(Collected data)
•••

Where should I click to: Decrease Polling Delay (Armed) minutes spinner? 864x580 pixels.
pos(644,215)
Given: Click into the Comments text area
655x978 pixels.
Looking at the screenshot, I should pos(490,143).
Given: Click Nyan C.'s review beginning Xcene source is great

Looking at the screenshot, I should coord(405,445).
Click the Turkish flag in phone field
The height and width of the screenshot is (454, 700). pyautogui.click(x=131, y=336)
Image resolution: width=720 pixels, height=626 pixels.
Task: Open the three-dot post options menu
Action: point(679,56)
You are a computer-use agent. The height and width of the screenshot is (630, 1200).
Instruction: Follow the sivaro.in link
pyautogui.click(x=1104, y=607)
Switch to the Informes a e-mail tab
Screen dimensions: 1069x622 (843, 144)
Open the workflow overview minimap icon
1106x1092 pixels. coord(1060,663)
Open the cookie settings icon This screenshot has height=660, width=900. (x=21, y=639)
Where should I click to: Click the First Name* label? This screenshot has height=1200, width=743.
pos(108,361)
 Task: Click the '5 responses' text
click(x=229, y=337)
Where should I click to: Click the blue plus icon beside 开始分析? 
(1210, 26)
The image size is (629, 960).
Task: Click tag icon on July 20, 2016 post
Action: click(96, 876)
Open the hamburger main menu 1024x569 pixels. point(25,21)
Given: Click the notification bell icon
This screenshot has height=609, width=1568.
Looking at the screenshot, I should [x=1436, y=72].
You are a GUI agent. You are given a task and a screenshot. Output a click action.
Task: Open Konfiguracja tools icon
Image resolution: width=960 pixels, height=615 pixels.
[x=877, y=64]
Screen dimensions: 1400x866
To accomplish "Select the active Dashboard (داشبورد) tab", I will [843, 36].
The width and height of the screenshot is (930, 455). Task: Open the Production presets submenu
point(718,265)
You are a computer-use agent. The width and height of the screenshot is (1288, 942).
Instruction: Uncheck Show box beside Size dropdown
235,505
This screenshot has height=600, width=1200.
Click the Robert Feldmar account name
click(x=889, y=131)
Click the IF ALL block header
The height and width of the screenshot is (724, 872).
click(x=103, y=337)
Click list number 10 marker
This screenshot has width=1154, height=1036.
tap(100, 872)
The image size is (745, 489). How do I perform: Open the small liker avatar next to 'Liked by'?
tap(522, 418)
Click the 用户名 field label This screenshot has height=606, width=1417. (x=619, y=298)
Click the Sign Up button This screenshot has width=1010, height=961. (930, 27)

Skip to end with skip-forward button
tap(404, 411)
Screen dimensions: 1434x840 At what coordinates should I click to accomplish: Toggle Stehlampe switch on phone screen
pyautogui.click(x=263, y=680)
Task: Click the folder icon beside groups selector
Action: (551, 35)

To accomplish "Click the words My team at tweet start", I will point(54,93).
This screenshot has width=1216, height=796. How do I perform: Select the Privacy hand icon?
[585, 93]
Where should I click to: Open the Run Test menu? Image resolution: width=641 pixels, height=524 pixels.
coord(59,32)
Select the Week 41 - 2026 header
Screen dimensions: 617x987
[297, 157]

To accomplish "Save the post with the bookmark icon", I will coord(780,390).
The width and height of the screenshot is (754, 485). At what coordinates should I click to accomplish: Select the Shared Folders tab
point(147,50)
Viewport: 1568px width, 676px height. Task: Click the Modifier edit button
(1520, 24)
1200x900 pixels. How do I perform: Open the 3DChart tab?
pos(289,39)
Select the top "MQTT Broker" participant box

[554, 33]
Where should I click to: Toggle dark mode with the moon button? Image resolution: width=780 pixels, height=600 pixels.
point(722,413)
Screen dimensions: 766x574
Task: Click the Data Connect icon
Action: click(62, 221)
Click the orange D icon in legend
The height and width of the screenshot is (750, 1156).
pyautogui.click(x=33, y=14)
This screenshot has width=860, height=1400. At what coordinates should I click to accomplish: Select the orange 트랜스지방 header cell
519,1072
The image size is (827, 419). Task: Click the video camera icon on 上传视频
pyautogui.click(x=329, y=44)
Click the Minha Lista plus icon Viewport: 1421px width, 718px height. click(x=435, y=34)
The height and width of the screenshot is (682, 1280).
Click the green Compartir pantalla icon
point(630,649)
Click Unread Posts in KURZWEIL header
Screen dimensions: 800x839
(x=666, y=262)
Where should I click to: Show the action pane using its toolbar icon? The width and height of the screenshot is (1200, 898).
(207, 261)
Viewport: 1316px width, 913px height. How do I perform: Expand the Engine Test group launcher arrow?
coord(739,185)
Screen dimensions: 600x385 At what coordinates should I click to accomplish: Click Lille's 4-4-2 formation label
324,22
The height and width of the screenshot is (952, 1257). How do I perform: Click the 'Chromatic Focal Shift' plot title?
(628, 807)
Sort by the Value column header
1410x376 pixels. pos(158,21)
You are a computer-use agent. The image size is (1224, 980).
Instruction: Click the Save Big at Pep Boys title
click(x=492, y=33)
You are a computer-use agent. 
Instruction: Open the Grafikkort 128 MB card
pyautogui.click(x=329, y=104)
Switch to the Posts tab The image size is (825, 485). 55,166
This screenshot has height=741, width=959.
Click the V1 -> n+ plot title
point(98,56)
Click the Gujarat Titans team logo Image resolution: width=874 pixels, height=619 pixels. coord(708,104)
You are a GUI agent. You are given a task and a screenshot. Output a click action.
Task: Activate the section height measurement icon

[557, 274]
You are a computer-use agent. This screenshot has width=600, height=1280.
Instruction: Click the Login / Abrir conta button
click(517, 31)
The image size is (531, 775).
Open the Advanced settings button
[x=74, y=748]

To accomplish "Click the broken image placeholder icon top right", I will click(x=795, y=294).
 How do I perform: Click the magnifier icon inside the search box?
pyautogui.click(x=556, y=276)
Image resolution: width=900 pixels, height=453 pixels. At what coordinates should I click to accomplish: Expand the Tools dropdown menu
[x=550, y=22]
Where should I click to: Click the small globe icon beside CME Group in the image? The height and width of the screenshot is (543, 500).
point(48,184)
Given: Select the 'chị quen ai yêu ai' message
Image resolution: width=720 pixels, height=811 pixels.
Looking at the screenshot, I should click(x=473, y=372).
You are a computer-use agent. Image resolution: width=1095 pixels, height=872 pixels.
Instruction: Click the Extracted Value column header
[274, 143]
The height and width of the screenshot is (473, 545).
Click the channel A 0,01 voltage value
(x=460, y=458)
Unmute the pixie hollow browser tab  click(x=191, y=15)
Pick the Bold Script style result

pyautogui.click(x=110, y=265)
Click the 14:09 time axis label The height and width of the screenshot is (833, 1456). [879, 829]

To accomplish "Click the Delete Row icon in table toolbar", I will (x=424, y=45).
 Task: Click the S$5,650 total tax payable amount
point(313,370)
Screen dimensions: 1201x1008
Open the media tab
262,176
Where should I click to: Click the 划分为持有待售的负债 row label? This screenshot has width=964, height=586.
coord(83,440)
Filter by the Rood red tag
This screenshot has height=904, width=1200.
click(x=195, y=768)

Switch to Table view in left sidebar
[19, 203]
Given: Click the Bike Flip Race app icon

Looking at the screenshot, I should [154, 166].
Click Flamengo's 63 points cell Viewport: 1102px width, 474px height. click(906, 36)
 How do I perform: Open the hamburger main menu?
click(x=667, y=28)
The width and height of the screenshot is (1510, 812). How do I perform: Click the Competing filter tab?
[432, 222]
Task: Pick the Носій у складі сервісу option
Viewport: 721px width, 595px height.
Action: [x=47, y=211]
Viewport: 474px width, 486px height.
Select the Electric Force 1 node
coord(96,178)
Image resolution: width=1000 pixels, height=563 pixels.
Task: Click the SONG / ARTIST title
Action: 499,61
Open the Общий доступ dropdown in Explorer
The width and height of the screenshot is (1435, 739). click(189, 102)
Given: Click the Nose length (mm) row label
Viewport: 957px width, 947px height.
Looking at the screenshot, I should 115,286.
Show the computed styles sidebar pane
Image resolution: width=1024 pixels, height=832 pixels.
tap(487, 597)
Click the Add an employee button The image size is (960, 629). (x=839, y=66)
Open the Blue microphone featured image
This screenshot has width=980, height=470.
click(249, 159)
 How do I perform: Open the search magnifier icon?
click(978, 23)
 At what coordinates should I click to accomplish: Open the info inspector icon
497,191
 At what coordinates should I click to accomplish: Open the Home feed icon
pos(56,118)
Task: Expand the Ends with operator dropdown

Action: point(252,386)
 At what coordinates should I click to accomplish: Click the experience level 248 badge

•••

• _WHAT NEEDS TO BE DONE_
In the records above, find each line that holds the word "team"; copy all such lines.

• _ANSWER SECTION_
To accomplish "Click the words My team at tweet start", I will point(54,93).
Click the Gujarat Titans team logo Image resolution: width=874 pixels, height=619 pixels. coord(708,104)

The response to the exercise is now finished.